John Hope Franklin, who died March 25 at the age of ninety-four, was a hero to me, a cherished mentor and colleague—but, above all, a person who exemplified what it means to marry scholarship to a passion for justice. John Hope (as he liked to be called) lived through the tragedy of racial oppression that ruled America for most of the twentieth century. Born in 1915, he witnessed the infamous Tulsa race riot of 1921, when arsonists burned down his father's law office.
Volunteering to serve his country in World War II as a soldier with all the skills implied by a graduate degree, he was told that the only position his country had for him was as a servant. "You're the wrong color," the recruitment officer said.
John Hope Franklin never accepted such treatment. Nothing disturbed him more than what happened to his brother, a school headmaster who was assigned only menial kitchen duties when he joined the U.S. Army in World War II, and who came home a broken man, driven to commit suicide shortly after being demobilized.
But whatever his anger, John Hope never allowed resentment to hobble his determination to move forward. A proud graduate of Fisk University, then all-black, he moved on to Harvard University, like W.E.B. DuBois before him. (He first encountered Duke as a graduate student, when he conducted research in the manuscript department for his doctoral dissertation about free blacks in South Carolina. The library staff in the manuscript collection was happy to provide him the documents he requested. But the distinguished young scholar would have to go off campus if he wished to use the toilet or eat lunch.)
After completing his graduate work, he returned to Fisk for a brief teaching stint, and then moved to North Carolina with his wife, Aurelia, to teach at St. Augustine's College in Raleigh and North Carolina College for Negroes (now North Carolina Central University) in Durham.
He published books that earned him status, acclaim, and prestige. His most famous work, From Slavery to Freedom, published in 1947, transformed American scholarship by placing the story of African Americans at the heart of the nation's history. He quickly became a scholar of national and international fame. He left North Carolina in 1947 to teach at Howard University, then moved on to Brooklyn College and, later, the University of Chicago, breaking barriers everywhere he went: the first black person to give a paper at the Southern Historical Association, then the first black president of the Southern Historical Association, the Organization of American Historians, and the American Historical Association.
I first came to know John Hope Franklin as a friend at the National Humanities Center in Research Triangle Park, where we were both fellowship recipients, nearly thirty years ago. He came to my defense at a seminar when a group of conservative scholars attacked me for my support of affirmative action.

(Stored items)
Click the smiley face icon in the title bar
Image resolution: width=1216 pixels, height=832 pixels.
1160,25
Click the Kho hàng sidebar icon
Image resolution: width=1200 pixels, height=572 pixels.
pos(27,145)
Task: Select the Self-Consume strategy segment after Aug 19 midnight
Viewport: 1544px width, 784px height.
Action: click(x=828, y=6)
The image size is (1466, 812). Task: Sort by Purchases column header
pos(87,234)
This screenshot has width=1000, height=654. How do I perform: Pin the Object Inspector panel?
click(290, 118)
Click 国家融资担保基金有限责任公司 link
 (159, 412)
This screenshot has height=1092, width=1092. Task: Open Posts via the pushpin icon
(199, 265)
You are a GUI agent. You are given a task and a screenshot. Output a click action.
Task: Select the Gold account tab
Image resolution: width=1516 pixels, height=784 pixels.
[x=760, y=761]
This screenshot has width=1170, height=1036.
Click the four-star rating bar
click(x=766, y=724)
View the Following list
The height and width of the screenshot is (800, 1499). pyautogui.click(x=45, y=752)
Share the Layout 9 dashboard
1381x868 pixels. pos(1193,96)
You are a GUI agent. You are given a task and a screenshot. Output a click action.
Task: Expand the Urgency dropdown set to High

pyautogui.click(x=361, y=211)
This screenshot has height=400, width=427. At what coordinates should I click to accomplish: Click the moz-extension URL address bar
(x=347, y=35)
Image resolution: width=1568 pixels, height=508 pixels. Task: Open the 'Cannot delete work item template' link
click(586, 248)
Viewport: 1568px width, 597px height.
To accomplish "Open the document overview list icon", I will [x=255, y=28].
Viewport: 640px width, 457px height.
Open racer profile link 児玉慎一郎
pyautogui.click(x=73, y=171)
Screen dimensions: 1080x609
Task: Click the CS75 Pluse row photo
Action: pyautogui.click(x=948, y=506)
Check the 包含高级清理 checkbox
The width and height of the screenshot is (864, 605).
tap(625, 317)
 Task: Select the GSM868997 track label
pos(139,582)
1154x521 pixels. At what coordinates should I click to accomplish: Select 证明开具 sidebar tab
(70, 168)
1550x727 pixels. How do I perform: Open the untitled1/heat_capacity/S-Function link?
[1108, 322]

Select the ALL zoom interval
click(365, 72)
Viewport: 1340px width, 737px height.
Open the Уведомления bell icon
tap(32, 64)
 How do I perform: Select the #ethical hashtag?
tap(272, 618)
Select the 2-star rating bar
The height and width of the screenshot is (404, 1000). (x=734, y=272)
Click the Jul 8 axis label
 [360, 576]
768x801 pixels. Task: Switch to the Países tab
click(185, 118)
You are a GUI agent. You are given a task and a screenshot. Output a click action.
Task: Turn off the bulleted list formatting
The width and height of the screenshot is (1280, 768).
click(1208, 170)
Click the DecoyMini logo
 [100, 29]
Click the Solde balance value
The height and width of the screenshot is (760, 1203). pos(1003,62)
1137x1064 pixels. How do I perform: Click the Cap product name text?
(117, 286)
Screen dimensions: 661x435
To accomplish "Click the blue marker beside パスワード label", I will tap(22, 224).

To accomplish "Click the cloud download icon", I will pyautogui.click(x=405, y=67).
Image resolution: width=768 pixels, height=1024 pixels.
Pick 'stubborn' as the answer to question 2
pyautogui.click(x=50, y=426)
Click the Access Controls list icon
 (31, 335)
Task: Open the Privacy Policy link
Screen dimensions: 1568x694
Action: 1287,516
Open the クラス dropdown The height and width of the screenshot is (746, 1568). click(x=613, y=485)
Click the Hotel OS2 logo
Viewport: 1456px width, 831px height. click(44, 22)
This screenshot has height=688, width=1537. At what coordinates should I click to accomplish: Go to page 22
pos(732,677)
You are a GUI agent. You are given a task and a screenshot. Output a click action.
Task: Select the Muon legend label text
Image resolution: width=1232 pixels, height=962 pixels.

» Instructions:
1. Answer from the tribute to John Hope Franklin:
(a) In what year did he witness the Tulsa race riot?
(b) What was his brother's job before joining the U.S. Army?
(c) What is the title of his most famous work?
2. Resume the tribute to John Hope Franklin, starting after its last sentence.

» Results for each task:
1.
(a) 1921
(b) School headmaster
(c) From Slavery to Freedom

2.
How wonderful, then, when Terry Sanford and the Duke history department persuaded this pivotal figure in American history to come here to complete his career. John Hope would return to his beloved Durham, where he could build a large greenhouse for his cherished collection of orchids, pursue his teaching in law, as well as history, and spend his last decades in the place he really considered home.
Students loved John Hope. Colleagues appreciated his wit and repartee. His course in constitutional law, taught with Walter Dellinger and William E. Leuchtenburg, won universal praise.
He received virtually every award a scholar could aspire to, along with the Presidential Medal of Freedom, the nation's highest civilian honor, in 1995—even as the reminders of abiding racism persisted: At a party at the Cosmos Club the evening before the award ceremony, a white woman approached, handed him her claim check, and asked him to retrieve her coat.
Although his cherished Aurelia had died in 1999, the new century brought moments of profound insight and gratification to John Hope's life. From the time he was a child, his mother had told him that whenever anyone asked him what he wanted to be when he grew up, he should say, "the first Negro President of the United States." So nothing could have been more appropriate or redeeming than John Hope Franklin's meeting with Barack Obama on the campaign trail and living to see him achieve the dream that John Hope thought never would be realized.
I last saw John Hope two days before he went to the hospital. He was physically weak, but intellectually alert and excited. We ate lunch together at a downtown restaurant. He knew that time was running out. Asked how he was, he replied, "I'm in transition." He was at peace.
An extraordinary life. An extraordinary gift to Duke and to Durham. He is still with us.
—Chafe, the Alice Mary Baldwin Professor of history, has been on Duke's faculty since 1971. He is the author of twelve books, including Civilities and Civil Rights, a seminal study of the sit-in movement, published in 1980.